HARD_TF2T came 6th in average score and 17th in wins in S&P’s tournament.

### Calculator¶

This strategy is not unambiguously defined in [Stewart2012] but is defined elsewhere. Calculator plays like Joss for 20 rounds. On the 21 round, Calculator attempts to detect a cycle in the opponents history, and defects unconditionally thereafter if a cycle is found. Otherwise Calculator plays like TFT for the remaining rounds.

### Prober¶

PROBE is not unambiguously defined in [Stewart2012] but is defined elsewhere as Prober. The strategy starts by playing D, C, C on the first three rounds and then defects forever if the opponent cooperates on rounds two and three. Otherwise Prober plays as TitForTat would.

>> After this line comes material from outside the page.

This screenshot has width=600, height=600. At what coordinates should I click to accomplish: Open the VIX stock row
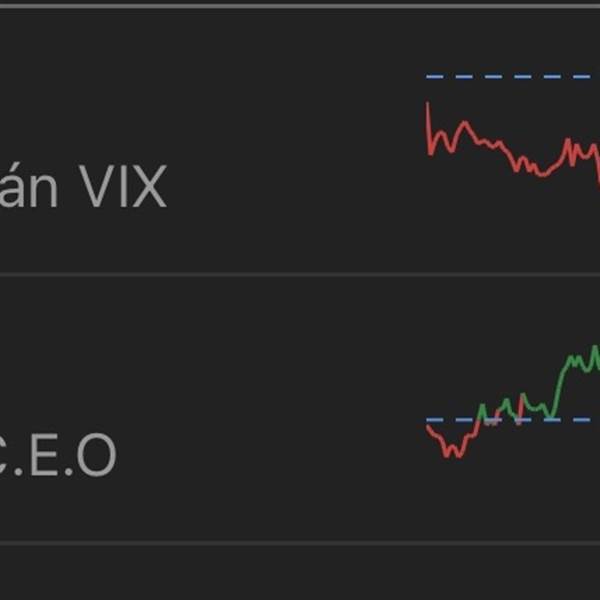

Prober came 15th in average score and 9th in wins in S&P’s tournament.

### Prober2¶

PROBE2 is not unambiguously defined in [Stewart2012] but is defined elsewhere as Prober2. The strategy starts by playing D, C, C on the first three rounds and then cooperates forever if the opponent played D then C on rounds two and three. Otherwise Prober2 plays as TitForTat would.

Prober2 came 9th in average score and 12th in wins in S&P’s tournament.

### Prober3¶

PROBE3 is not unambiguously defined in [Stewart2012] but is defined elsewhere as Prober3. The strategy starts by playing D, C on the first two rounds and then defects forever if the opponent cooperated on round two. Otherwise Prober3 plays as TitForTat would.

Prober3 came 17th in average score and 7th in wins in S&P’s tournament.

### HardProber¶

HARD_PROBE is not unambiguously defined in [Stewart2012] but is defined elsewhere as HardProber. The strategy starts by playing D, D, C, C on the first four rounds and then defects forever if the opponent cooperates on rounds two and three. Otherwise Prober plays as TitForTat would.

Prober2 came 5th in average score and 6th in wins in S&P’s tournament.

### NaiveProber¶

NAIVE_PROBER is a modification of Tit For Tat strategy which with a small probability randomly defects. Default value for a probability of defection is 0.1.